▸ **SOURCE TEXT**:
** Start **

Ledger databases are different from traditional databases in the way that the data is written in an append-only way, providing full data lineage. The data in these databases is immutable and verifiable. This can also be achieved in traditional databases, but it requires custom development.
QLDB is useful for those applications for which data integrity, completeness, and verifiability are critical. For example, for logistics applications that would need to store the movement between carriers and across borders, as well as in finance for tracking critical data, such as credit and debit transactions.
Although it is highly available across multiple AZs by its nature, it does not offer native support for snapshots of its data, nor cross-region replication or point-in-time recovery. It only gives the ability to export all queries executed between two dates to S3 in different formats, including ION and JSON.
The lack of native DR support is the main reason we decided to build a manual implementation of the strategies mentioned above for QLDB, which will be useful in case an application crucially needs to be highly available along different regions or accounts.
The following sections will describe the technique designed to provide disaster recovery capabilities over QLDB.
The solution we thought of to take regular backups is similar to the following:
This architecture is composed of an EventBridge rule that will trigger a Lambda function each X amount of time. This X will depend on the RPO needed by the customer or application. In our case, it was triggered hourly.
The Lambda function is built in Python and will use boto3’s QLDB client to trigger the export to S3 given the start and end date and time (export_journal_to_s3 method):
The destination S3 bucket, in this case, configured with compliance mode, will store the hourly backup files and will also have a cross-region replication configured to copy these files to another region. If, for any security or regulation reason, cross-account replication is also needed, this can be configured with no major issues.
An example of the content of these files is:
Note that the export files contain ALL queries executed in the database, it can’t be configured to only export DDL/DML queries, so that is a point to have to take into account when restoring the data into the target database.

** End **

▸ **DATA EXTRACT**:

** Start **

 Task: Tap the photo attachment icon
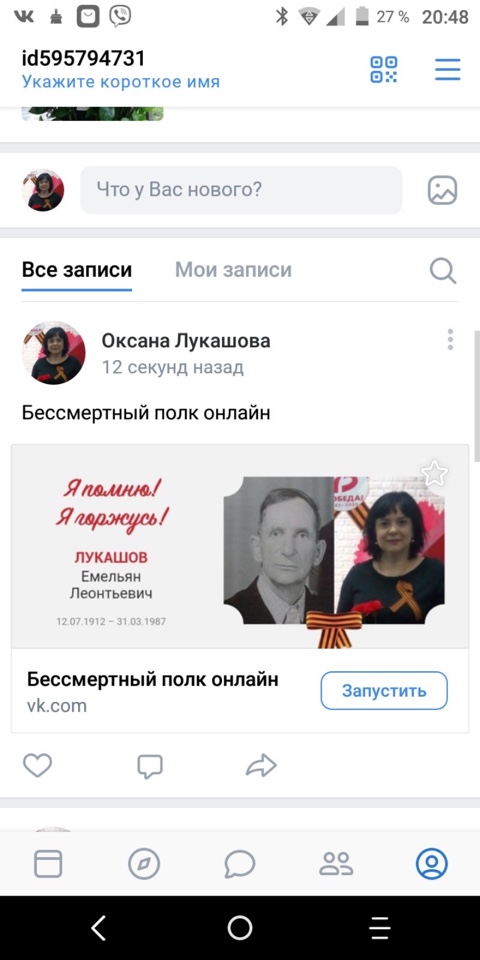point(442,190)
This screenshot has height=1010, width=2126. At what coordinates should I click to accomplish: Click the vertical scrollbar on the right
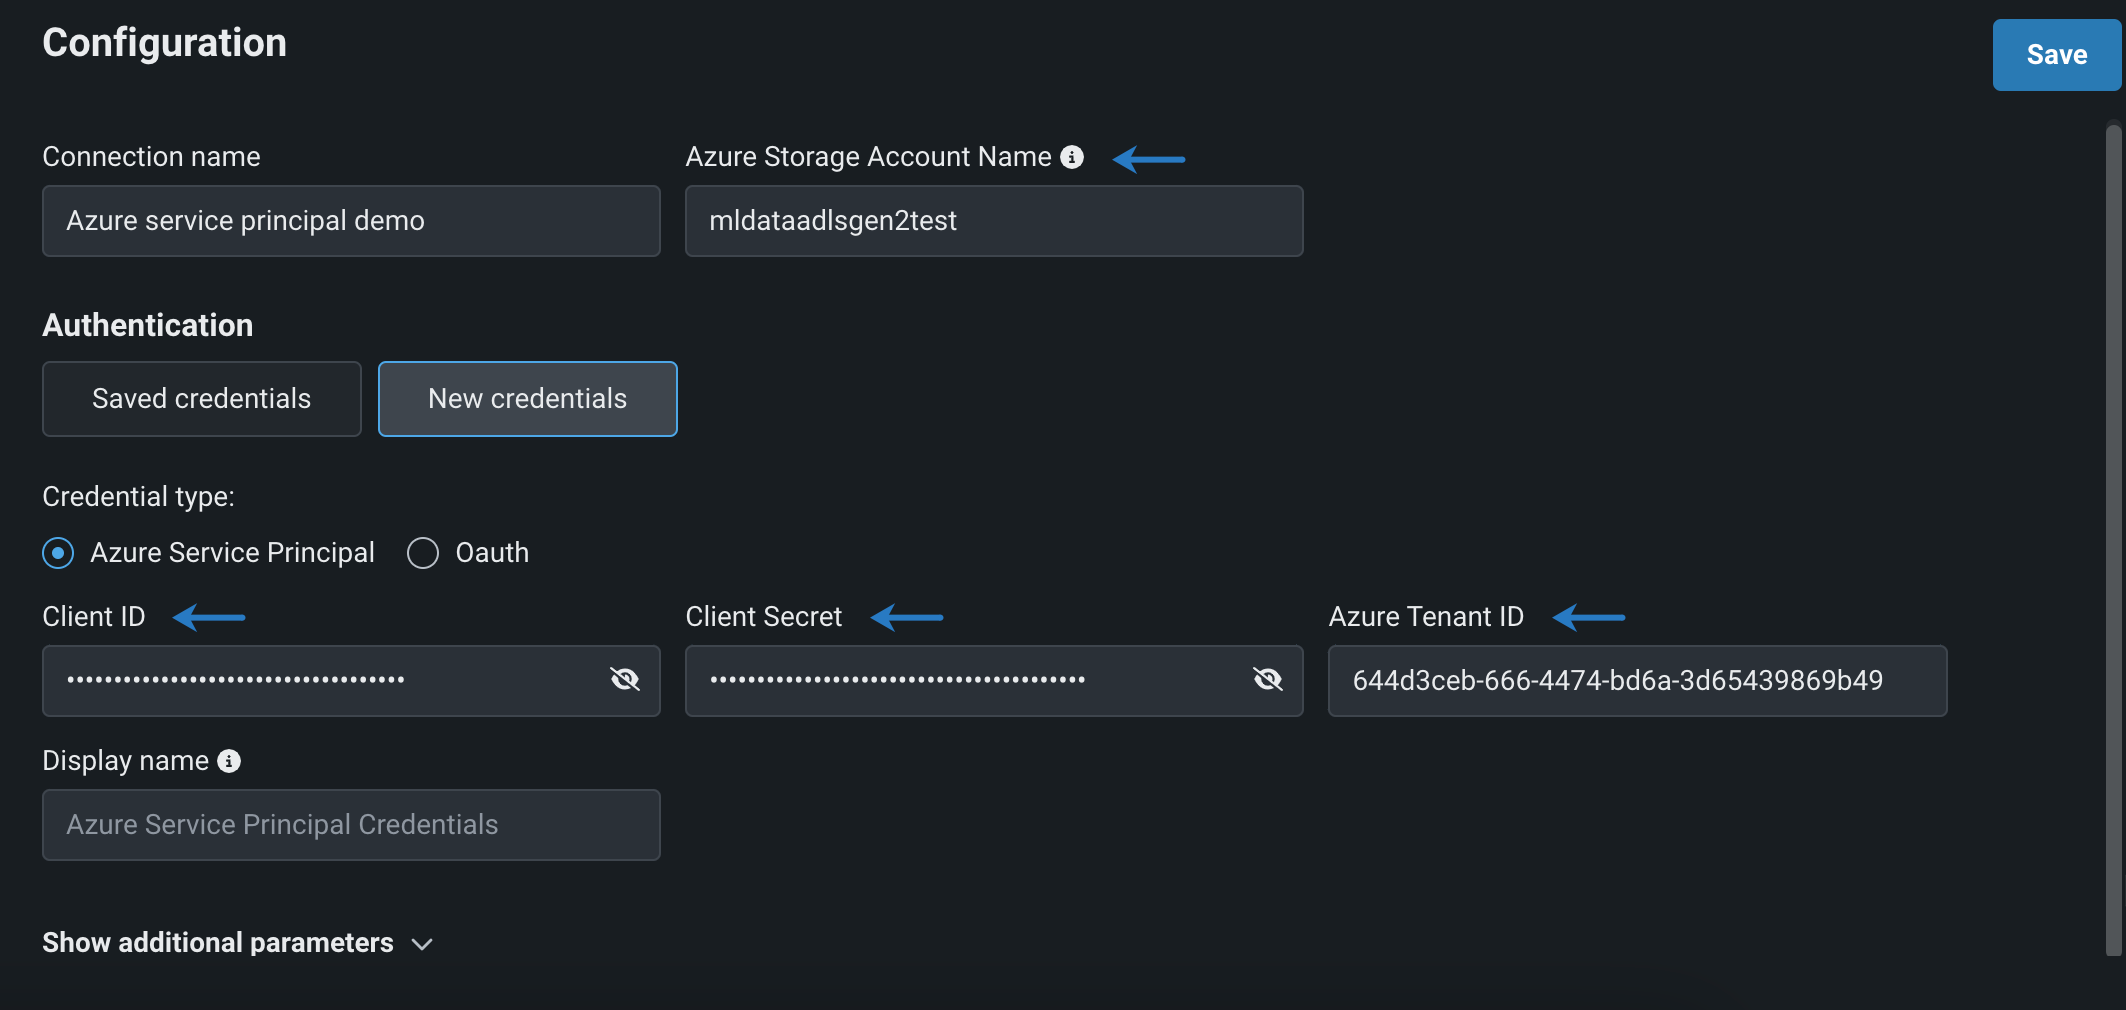pyautogui.click(x=2113, y=540)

** End **

▸ **GOAL OF THE EXERCISE**: Summarize the QLDB disaster-recovery text above in two sentences.

▸ **EXERCISE RESPONSE**: QLDB is an append-only ledger database with immutable, verifiable data that suits applications where data integrity is critical, but it lacks native snapshots, cross-region replication, and point-in-time recovery, offering only an export of queries executed between two dates to S3. To add disaster recovery, an EventBridge rule triggers a Python Lambda function on a schedule set by the required RPO (hourly in this case) to export the journal to a compliance-mode S3 bucket that replicates the files to another region, and because these exports contain all executed queries, this has to be accounted for when restoring.